Heterogeneity of Memory Marginal Zone B Cells

Abstract

The marginal zone (MZ) is largely composed of a unique subpopulation of B cells, the so-called MZ-B cells. At a molecular level, memory B cells are characterized by the presence of somatically mutated IGV genes. The earliest studies in the rat have documented the presence of hapten-specific MZ-B cells after immunization in the MZ. This work later received experimental support demonstrating that the IGHV-Cµ transcripts expressed by phenotypically defined splenic MZ-B cells (defined as CD90^negIgM^highIgD^low B cells) can carry somatic hypermutation. However, only a minor fraction (< 10%-20%) of these MZ-B cells is mutated and is considered to represent memory B cells. Memory B cells can either be class-switched (IgG, IgA, IgE), or non-class-switched (IgM) B cells. B cells in the MZ are a heterogeneous population of cells and both naïve MZ-B cells; class switched and unswitched memory MZ-B cells are present at this unique site in the spleen. Naïve MZ-B cells carry unmutated Ig genes, produce low-affinity IgM molecules and constitute a first line of defense against invading pathogens. Memory MZ-B cells express high-affinity Ig molecules, directed to (microbial) antigens that have been encountered. In this review, we report on the memory compartment of splenic MZ-B cells in the rat to provide insights into the origin and function of these memory MZ-B cells.

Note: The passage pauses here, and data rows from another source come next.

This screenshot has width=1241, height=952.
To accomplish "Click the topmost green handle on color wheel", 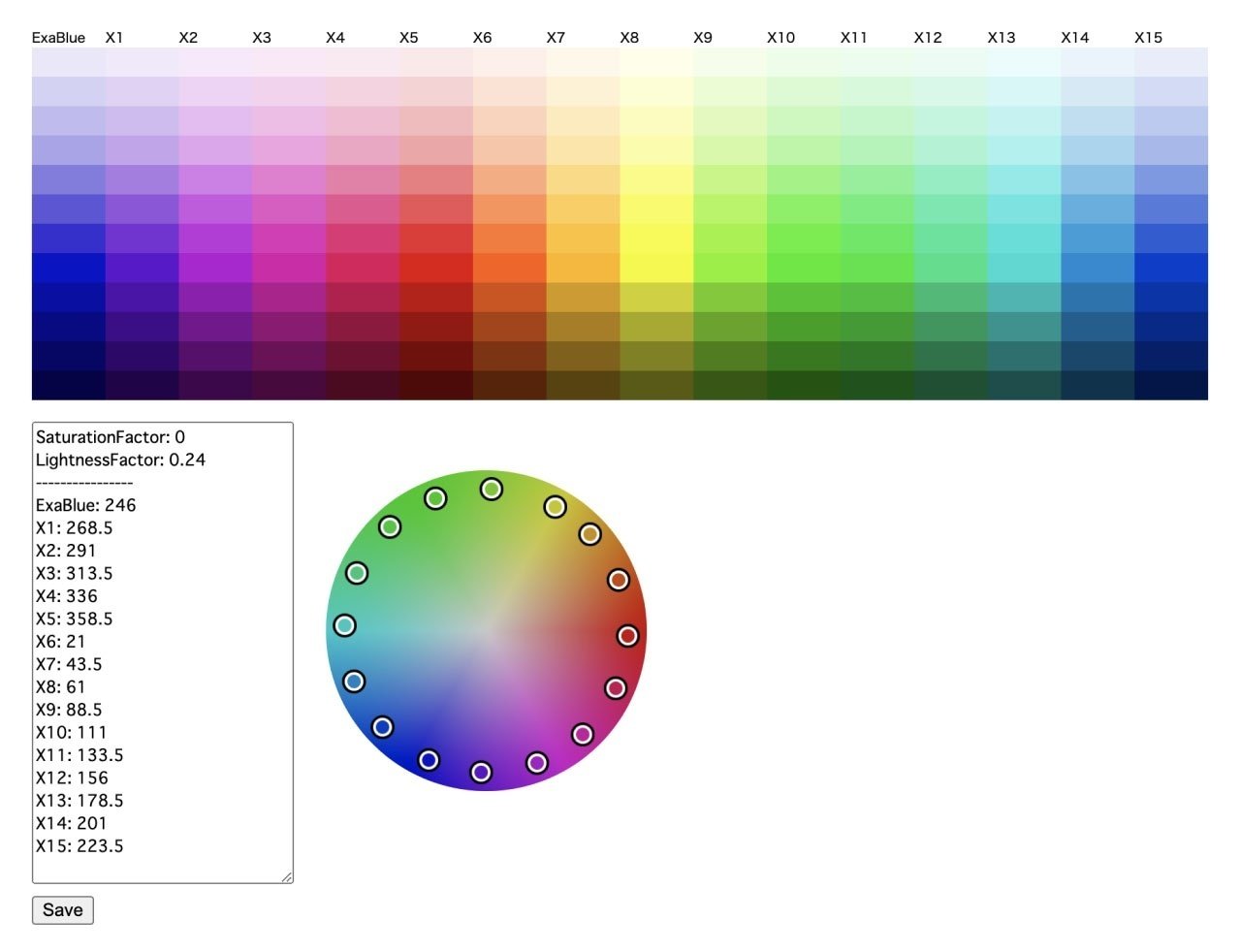I will [492, 489].
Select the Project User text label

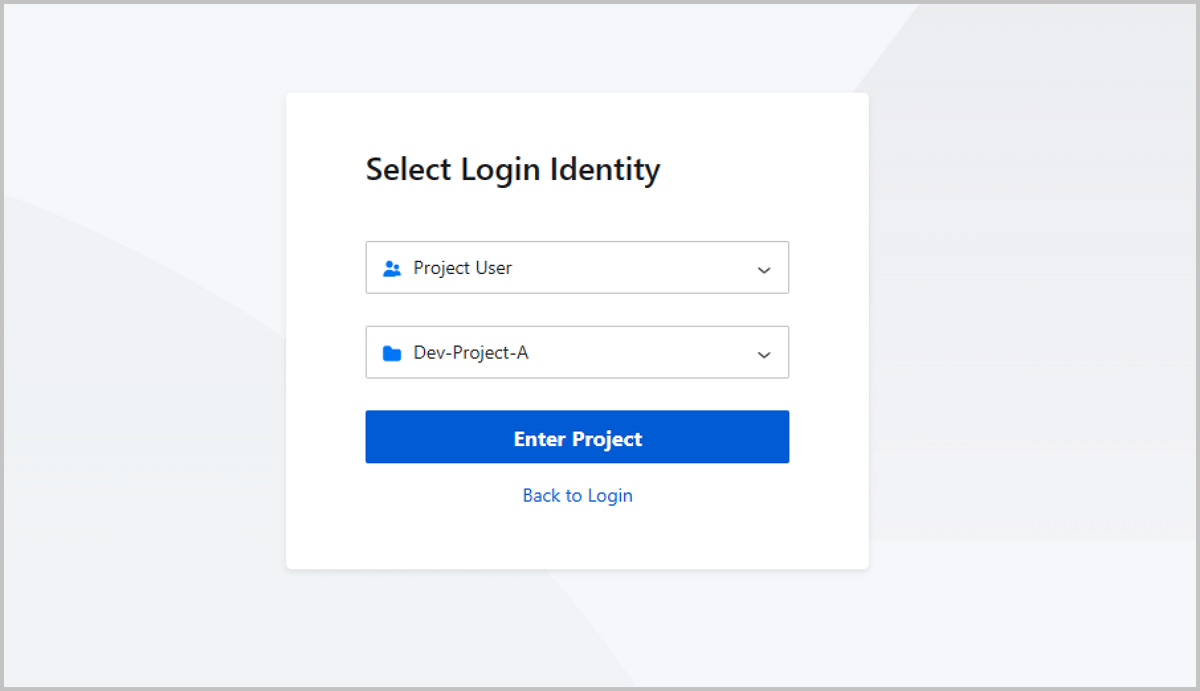click(x=462, y=268)
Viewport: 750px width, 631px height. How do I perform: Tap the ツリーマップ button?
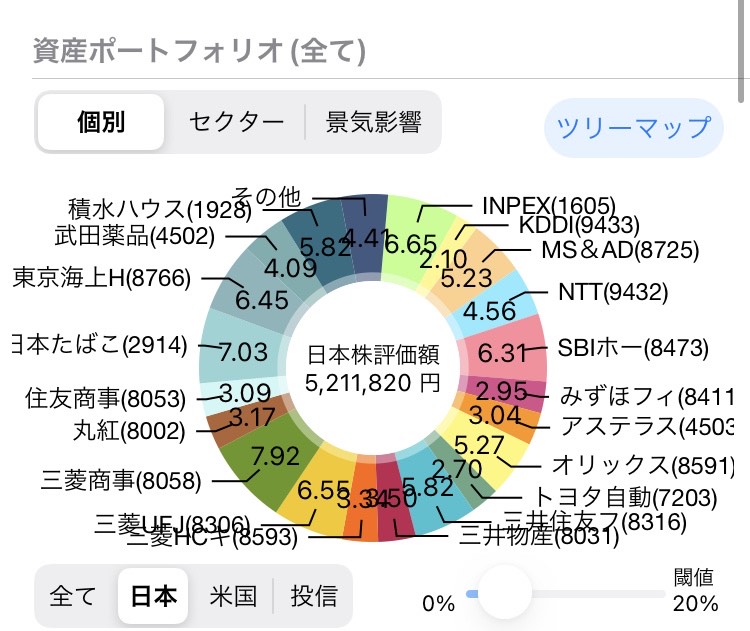point(633,127)
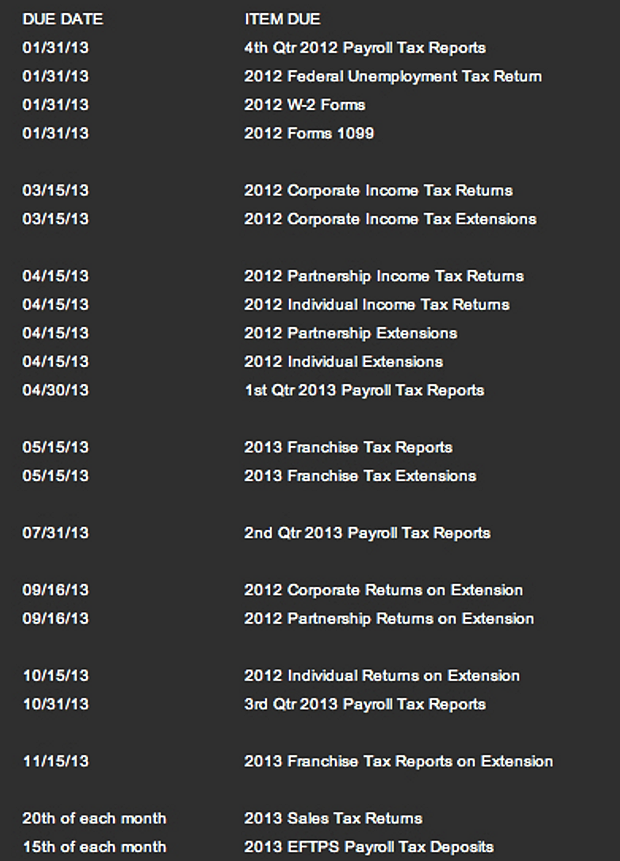This screenshot has height=861, width=620.
Task: Select the 2012 Partnership Extensions item
Action: tap(350, 333)
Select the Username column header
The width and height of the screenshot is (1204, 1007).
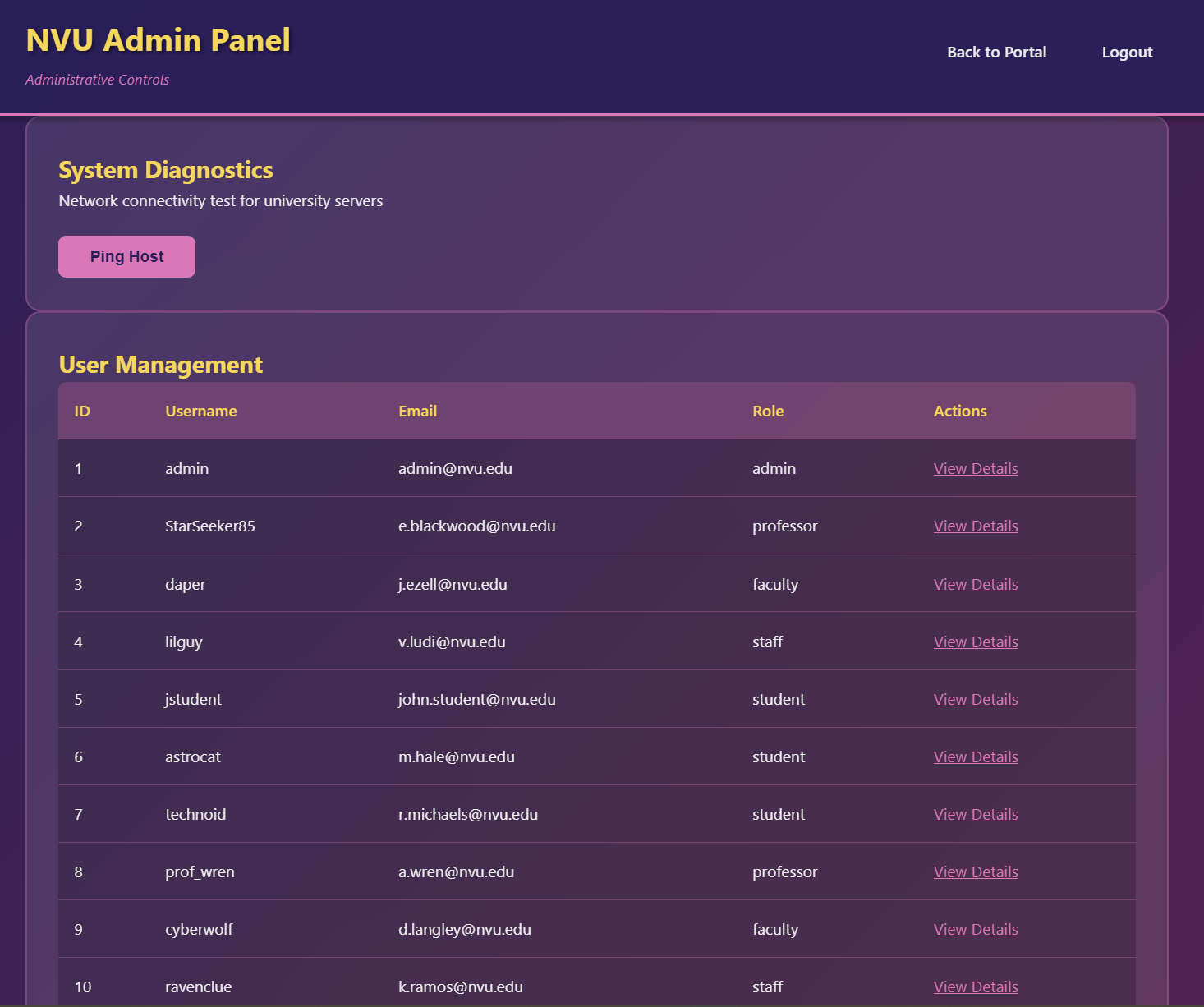pos(200,411)
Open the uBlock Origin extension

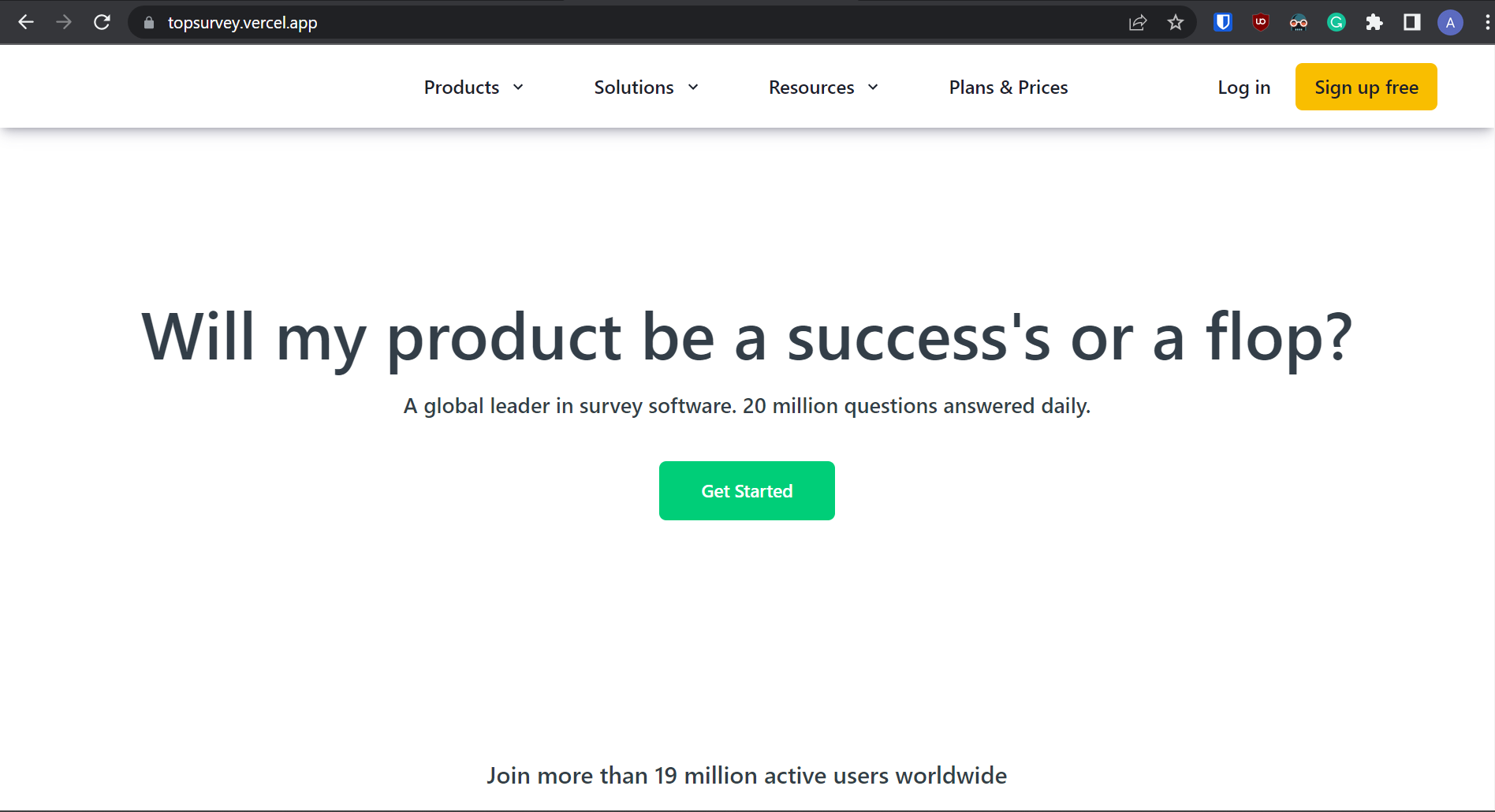click(1261, 23)
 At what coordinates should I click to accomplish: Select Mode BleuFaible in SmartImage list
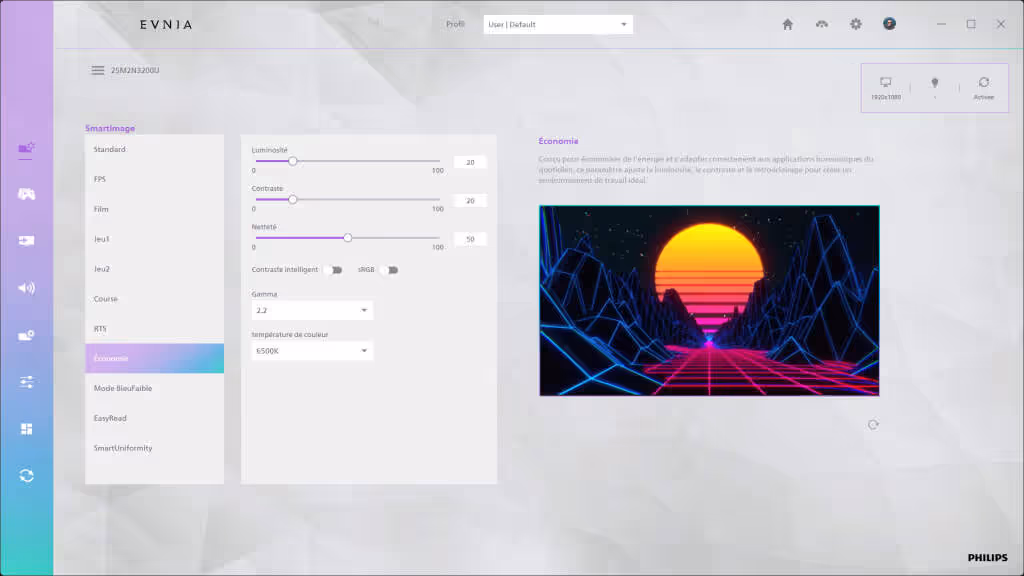tap(154, 388)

Keywords: immunoglobulin heavy (IGH) chain genes; marginal zone (MZ); memory B cells; rat; spleen.

FIG. 1

Histological structural organization of the rat spleen. The spleen is divided into red pulp (RP) and white pulp (WP) regions. The WP are further divided into B and T lymphocyte regions including the follicles, marginal zone and periarteriole lymphatic sheath (PALS). Visible in the WP are a secondary follicle i.e., a follicle containing a germinal center. The marginal zone (MZ) forms an interface between the RP and the WP. The MZ is further separated from the follicle and PALS by the marginal sinus.

FIG. 2

Structural organization of IGH and IGL in the rat. The above diagram demonstrates the organization of IGH gene segments position on chromosome 6q32-33 on the IGH locus of the Brown Norway (BN) rat. The IGH locus consists of an IGH variable region and heavy constant (CH) region. IGH variable region is grouped into three germline elements: IGHV, IGHD, and IGHJ gene segments respectively. Also depicted in the above figure are the recognition signal sequenced (RSS) flanking each of IGHV, IGHJ on one side, and IGHD on both sides. RSS consist of conserved heptamer and nonamer sequences, separated from each other by either a 12 or a 23 base-pair (bp) RSS spacer. Recombination of germline IGHV, IGHD, IGHJ (VDJ rearrangement) gene segments follow a 12/23 rule, i.e., VDJ rearrangement occurs only between a 12 bp RSS spacer and a 23 bp RSS spacer. Recombination activating Genes (RAG1/2) bind to RSS’s initiating VDJ rearrangement that results in the sequential random joining of a single gene segment of IGHD to IGHJ and IGHV to IGHDJ forming a rearranged IGHVDJ gene that encodes for the variable part of the immunoglobulin molecule. The IGHV gene is further arranged into CDR1 and CDR2 that are separated from each other by conserved framework regions (FR1, FR2, FR3). FR4 is completely encoded by the IGHJ gene. The CDR3 (junctional) region is the product of VDJ rearrangement. CH chain genes are separately joined by splicing to the rearranged IGHVDJ gene. The total number of gene segments, heptamer and nonamer sequences are designated by “n.”